Data on locating visible targets:
◆ ◆ ◆ ◆

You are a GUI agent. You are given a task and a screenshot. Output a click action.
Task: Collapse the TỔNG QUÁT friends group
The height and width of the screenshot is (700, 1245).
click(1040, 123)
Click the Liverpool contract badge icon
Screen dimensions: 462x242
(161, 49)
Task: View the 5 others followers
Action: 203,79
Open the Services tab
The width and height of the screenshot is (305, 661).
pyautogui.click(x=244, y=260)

◆ ◆ ◆ ◆

* WHAT NEEDS TO BE DONE *
Find each line in the records that contains the word "screenshot" and copy those lines out in full.

* THE OUTPUT *
You are a GUI agent. You are given a task and a screenshot. Output a click action.
The height and width of the screenshot is (700, 1245).
The width and height of the screenshot is (305, 661).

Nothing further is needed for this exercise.